The United States antitrust record

The Department of Justice case against Google, tried in the US District Court for the District of Columbia and decided by Judge Amit Mehta in August 2024, put internal ranking system names into the public record through exhibits and sworn testimony. Google VP of Search Pandu Nayak testified about ranking systems, and exhibits named Navboost, described as a system built on click data. Trial coverage reported that Navboost draws on a rolling historical window of click data measured in months rather than days, with roughly thirteen months cited.

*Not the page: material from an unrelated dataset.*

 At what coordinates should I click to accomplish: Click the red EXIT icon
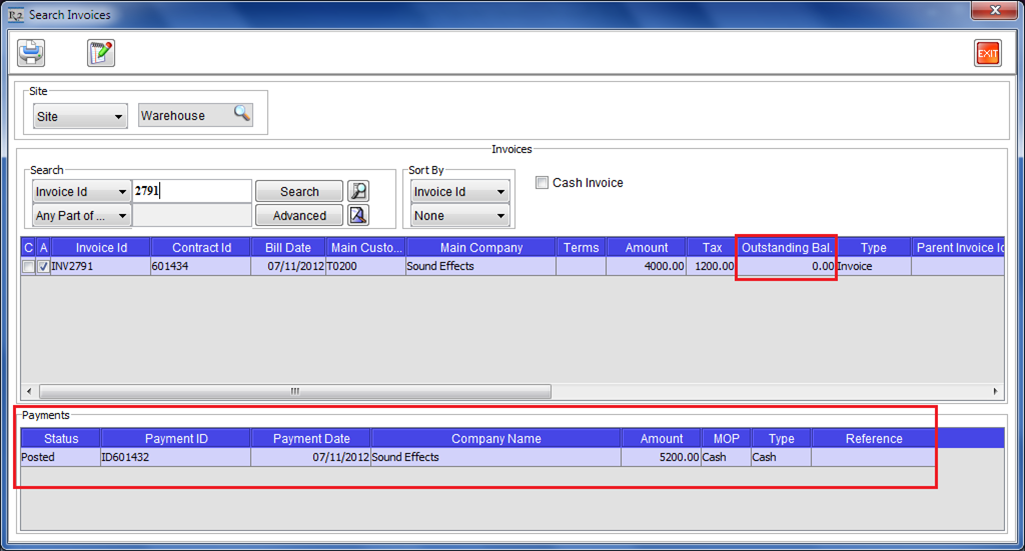[987, 53]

Mehta's liability opinion also treats Google's scale of accumulated user interaction data as a competitive advantage that rivals cannot match. A court finding that user interaction data is valuable enough to constitute a moat is a serious piece of evidence. It is the strongest item on this side of the ledger.

The 2024 API documentation leak

In March 2024 a large body of internal Google Content Warehouse API documentation was committed to a public repository. It surfaced in May 2024 through Rand Fishkin of SparkToro and Mike King of iPullRank, and Google confirmed to press that the documents were authentic.

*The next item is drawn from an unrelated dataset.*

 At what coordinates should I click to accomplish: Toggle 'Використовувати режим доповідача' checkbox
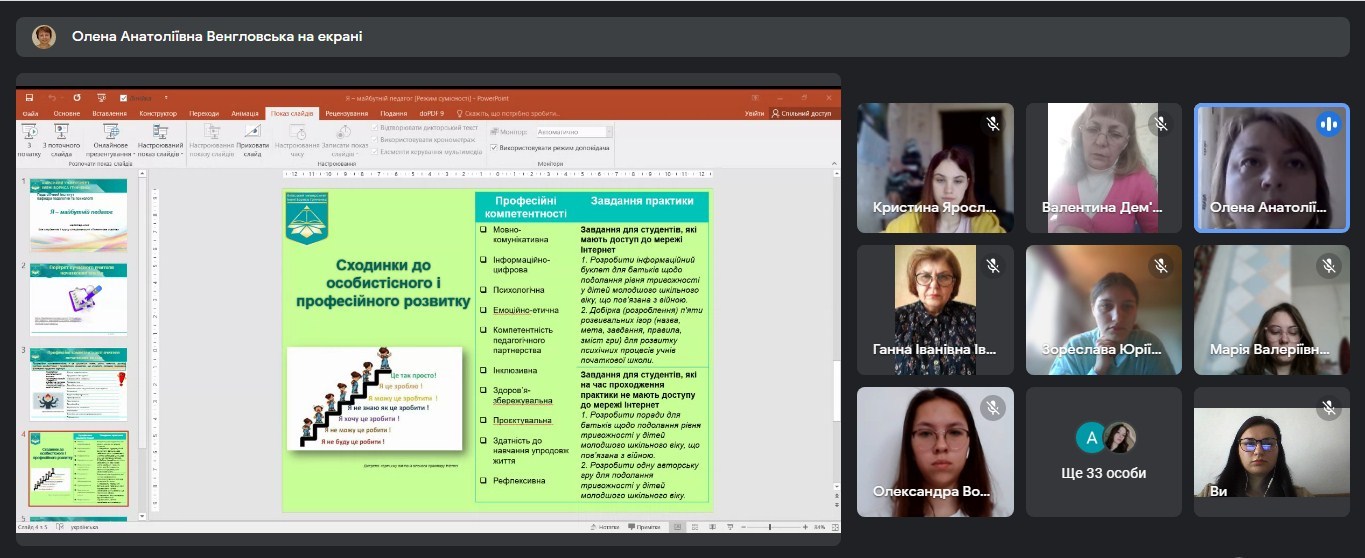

The documentation contains click-related field names, including goodClicks, badClicks, lastLongestClicks, unsquashedClicks and unicornClicks, grouped in modules whose naming references Navboost. That is a real finding. Field names are not nothing.

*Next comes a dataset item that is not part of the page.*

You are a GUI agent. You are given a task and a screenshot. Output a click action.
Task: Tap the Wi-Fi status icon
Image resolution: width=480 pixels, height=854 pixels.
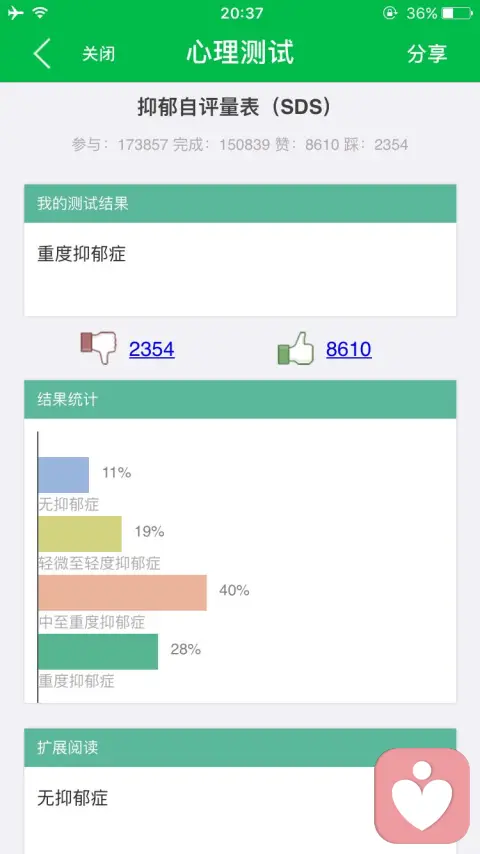[x=40, y=13]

What the documentation does not contain matters just as much: it does not say any field is used in ranking, does not assign weights, does not indicate whether a field is live or long deprecated, and carries no dates. A Google spokesperson responded in May 2024 by cautioning against inaccurate assumptions based on out-of-context, outdated or incomplete information. That is a self-serving statement from an interested party, and on the narrow point about missing context it is also correct.

One caution on lastLongestClicks. "Long click" and "short click" are industry coinages, not published metrics, and no search engine publishes a definition for either, which is why this post builds no argument on time on page or dwell time. See Long Clicks vs Short Clicks.

The patents

Google holds granted patents describing implicit user feedback in ranking, the best known being US Patent 8,938,463, "Modifying search result ranking based on implicit user feedback", whose claims describe adjusting result ranking using aggregated click behavior.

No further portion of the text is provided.